The NYT Keeps Up Its Fisher Push

The New York Times continues to try to influence the Supreme Court’s decision in Fisher v. University of Texas, with another front-page, above-the-fold story today. The gist of it is that some universities have done a better job than others in moving from racial preferences to socioeconomic preferences, because the students admitted under the latter approach are more likely to need financial help and some schools are reluctant to foot that bill. One senses that this is supposed to warn the Court away from assuming that getting rid of racial preferences will result in a shift to socioeconomic preferences, but if so, I think the Times story may backfire. It seems to me there are three takeaways from what the Times says, and all three cut in the anti-affirmative-action direction.

First, it suggests that the students who are admitted under the current racial-preferences system are not socioeconomically disadvantaged. That is, the black and Latino students getting preferences are not from tough neighborhoods, but from backgrounds indistinguishable from most of the white and Asian students admitted. This is not helpful to the race-preference apologists, and it is also not news, by the way:  The pro-preference book The Shape of the River acknowledged that 86 percent of the African-American students admitted to the selective schools studied there came from high- or middle-income groups (and thus only 14 percent from low-socioeconomic-status backgrounds).

Second, also implicit in the Times story is that, for schools to make any movement at all toward looking for diamonds in the rough of all colors — rather than using race as a proxy for diversity of background — they need a strong shove. That is, they need to be told to stop engaging in racial discrimination.  Some schools may do a better job in making the transition than others, but the shove is apparently needed for them all.
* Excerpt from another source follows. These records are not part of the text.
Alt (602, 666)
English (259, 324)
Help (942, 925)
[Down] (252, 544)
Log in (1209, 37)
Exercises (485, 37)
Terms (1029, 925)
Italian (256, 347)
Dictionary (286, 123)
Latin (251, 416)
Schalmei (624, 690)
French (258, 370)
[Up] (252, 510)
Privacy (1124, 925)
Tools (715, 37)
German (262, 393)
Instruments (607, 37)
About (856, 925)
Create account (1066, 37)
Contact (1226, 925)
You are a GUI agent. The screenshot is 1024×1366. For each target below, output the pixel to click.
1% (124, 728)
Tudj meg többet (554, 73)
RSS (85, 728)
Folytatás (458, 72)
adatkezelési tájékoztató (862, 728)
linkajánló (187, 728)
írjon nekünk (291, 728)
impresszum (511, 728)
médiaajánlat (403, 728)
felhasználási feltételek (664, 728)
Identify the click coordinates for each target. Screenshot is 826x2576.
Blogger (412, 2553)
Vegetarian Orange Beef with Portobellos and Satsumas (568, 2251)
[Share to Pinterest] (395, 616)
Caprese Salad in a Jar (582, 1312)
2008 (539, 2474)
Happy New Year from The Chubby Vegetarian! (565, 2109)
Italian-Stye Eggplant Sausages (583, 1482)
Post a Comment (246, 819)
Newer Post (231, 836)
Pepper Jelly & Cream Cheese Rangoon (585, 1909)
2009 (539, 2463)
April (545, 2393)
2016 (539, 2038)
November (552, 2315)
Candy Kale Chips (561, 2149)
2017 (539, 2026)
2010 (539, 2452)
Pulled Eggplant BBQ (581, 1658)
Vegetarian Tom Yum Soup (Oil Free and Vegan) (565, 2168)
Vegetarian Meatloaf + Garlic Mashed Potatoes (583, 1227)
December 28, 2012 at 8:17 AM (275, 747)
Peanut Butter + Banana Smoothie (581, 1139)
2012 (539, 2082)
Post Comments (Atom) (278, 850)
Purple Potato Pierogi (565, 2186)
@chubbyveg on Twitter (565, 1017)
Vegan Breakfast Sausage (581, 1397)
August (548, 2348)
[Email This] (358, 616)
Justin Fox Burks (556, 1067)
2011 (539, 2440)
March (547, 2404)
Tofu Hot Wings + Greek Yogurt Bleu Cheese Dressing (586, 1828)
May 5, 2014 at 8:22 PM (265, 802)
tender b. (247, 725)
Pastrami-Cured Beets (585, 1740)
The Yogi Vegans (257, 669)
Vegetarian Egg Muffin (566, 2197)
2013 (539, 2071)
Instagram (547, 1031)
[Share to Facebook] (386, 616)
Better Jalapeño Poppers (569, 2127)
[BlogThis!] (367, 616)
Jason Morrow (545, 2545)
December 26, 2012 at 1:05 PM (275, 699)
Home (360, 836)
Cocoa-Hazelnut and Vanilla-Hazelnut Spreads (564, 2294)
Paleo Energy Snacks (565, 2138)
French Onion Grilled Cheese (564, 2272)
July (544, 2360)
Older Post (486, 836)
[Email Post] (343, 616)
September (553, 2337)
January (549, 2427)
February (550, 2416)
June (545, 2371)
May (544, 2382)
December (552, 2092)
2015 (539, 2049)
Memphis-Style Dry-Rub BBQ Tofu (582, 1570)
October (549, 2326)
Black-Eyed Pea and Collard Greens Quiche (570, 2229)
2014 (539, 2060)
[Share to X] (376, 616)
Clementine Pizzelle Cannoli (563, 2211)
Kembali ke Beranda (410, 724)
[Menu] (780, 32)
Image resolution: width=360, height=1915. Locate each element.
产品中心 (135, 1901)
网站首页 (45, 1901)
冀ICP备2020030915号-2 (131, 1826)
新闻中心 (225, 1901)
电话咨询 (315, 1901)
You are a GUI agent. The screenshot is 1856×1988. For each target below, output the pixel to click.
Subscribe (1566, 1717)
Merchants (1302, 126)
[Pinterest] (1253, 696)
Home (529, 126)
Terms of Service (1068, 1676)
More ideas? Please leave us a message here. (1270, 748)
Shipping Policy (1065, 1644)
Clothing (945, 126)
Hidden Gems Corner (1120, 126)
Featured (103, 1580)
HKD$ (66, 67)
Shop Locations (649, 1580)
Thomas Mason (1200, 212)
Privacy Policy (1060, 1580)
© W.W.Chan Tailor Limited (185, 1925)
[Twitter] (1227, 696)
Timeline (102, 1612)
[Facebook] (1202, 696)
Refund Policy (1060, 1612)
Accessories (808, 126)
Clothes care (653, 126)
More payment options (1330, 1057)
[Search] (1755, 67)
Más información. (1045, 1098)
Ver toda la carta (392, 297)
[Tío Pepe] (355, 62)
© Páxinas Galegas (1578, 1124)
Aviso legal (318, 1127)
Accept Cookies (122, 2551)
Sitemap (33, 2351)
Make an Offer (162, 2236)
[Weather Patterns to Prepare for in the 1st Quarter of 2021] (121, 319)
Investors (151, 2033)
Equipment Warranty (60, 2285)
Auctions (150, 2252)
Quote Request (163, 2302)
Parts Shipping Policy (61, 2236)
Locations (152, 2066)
Third, since when would the Court allow racial discrimination because it is cheaper than being nondiscriminatory? The Times seems to think that it is perfectly fine for schools to argue, “Look, we feel better about ourselves when we can say we have diversity in our student body. Now, we know that what we’re supposed to be after is actual background diversity, but the trouble is that it’s just too darn expensive. So we’d like to admit students based on their skin color instead.” If a company said using skin color was a cheaper way to sort applicants than actually determining their educational qualifications on a case-by-case basis, a judge would be quite dismissive, and rightly so.